Humans are the God-breathed image bearers of God. God created us in the same general class of beings as himself, which is why we can relate to him on many levels.
You may have heard religious ideas about how every person born after the fall of humanity was devoid of the image of God in them, was born “utterly depraved”, “born of the devil”, personally repulsive and deeply abominable to God, etc. That’s not only Scripturally inaccurate (if you go beyond superficial prooftexting), but it’s also very conducive to awakening the worst of our instincts relative to other human beings. Such teachings simply attempt to dehumanize fellow humans, to strip the image of God off of them, since that’s the only rhetorical way of gaining imaginary authority to destroy them through slander and violence.
What happened after “the fall” is that humanity acquired a progressively thicker layer of self-reliance followed by blindness followed by sin followed by death – in that order. They departed from the divinely established order by relying on various systems of right and wrong (self-reliance), their worldviews and perspectives got retrained to perceive the world in the terms of “right vs. wrong” and “with us vs. against us” dichotomies (blindness), their skewed perspectives (think spiritual eyesight) caused them to constantly miss the mark in their interactions with other people and with God (sin in “hamartia” in Greek – literally, “missing the mark”), and in continually operating in sin they progressed in death (or entropy – increasing degrees of disorder, culminating in state of disorder – literal and irreversible death).
Something just dawned on me, as clear as day. At the root of the way modeled by Jesus Christ is the certainty and security about our relationship with our good heavenly father, carried into eternity. At the root of religious fundamentalism is the ever-present good old fear of death – and at its core, that fear of death is unmitigated even by the cross of Calvary. These two streams flow within the larger nominal framework of Christianity. They may employ the same terminology and the same sacred texts, but the difference is truly night and day.
Here’s what brought it to light for me. During these past few years, I’ve read theological books on a variety of subjects, and from a variety of perspectives. I’ve read much material on the subject of atonement. I’ve read entire books on some of the views, in addition to reading background material on all of the currently and historical popular views. I came away with a renewed understanding of the complexity of the issue. What’s important – awareness of those perspectives, coupled with my own in-depth research and analysis, gave me many tools to help me construct my own understanding of the meaning of the atonement.

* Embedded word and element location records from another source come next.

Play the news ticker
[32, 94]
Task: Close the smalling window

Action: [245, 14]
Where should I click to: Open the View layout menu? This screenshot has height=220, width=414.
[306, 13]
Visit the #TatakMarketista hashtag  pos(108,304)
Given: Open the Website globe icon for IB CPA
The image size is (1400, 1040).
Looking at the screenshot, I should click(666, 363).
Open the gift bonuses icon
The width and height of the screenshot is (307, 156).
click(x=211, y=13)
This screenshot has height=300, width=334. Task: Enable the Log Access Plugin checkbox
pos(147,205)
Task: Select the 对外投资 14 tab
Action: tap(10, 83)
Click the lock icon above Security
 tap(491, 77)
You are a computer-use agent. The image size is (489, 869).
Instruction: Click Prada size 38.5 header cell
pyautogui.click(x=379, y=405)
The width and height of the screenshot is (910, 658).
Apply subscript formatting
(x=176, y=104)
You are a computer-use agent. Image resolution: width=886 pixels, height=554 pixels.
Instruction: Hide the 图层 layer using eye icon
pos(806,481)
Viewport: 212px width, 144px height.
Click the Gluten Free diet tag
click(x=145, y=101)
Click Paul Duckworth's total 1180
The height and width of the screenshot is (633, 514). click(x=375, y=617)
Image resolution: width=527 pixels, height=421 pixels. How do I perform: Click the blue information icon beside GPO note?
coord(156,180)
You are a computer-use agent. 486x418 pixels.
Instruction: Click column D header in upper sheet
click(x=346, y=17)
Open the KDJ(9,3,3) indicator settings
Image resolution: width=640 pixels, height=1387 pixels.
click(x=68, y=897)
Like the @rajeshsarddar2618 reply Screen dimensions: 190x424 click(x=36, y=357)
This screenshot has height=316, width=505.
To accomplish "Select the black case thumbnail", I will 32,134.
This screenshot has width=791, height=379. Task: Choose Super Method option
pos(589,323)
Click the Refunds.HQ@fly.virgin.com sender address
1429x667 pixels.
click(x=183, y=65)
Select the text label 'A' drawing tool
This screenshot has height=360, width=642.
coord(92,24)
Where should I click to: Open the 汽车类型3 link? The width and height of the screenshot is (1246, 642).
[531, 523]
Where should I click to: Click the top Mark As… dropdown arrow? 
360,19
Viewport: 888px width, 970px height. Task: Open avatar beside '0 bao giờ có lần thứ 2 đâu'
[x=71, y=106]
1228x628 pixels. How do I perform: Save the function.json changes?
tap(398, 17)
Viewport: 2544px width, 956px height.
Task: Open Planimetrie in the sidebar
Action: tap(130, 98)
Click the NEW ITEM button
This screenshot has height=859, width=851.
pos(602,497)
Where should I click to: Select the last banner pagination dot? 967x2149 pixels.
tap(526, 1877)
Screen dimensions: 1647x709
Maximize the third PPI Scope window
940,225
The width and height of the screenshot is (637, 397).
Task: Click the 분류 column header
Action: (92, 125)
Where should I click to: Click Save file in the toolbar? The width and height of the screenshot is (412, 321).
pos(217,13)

I did very similar kind of research with the issues of “hell”, “heaven”, “theodicy” (goodness of God vs. evil that’s in the world), “end times”, and many others. Again – my awareness of those perspectives, coupled with my own in-depth research and analysis, empowered me to construct my own understanding of the meaning of the “hell”, “heaven”, “theodicy”, “end times”, etc. My understanding of these and many other subjects became much more textured, much deeper, much more internally coherent, much more resonant with the Scriptures in their historical and cultural context – and as the result, often very different from the commonly circulated pop-theology teachings.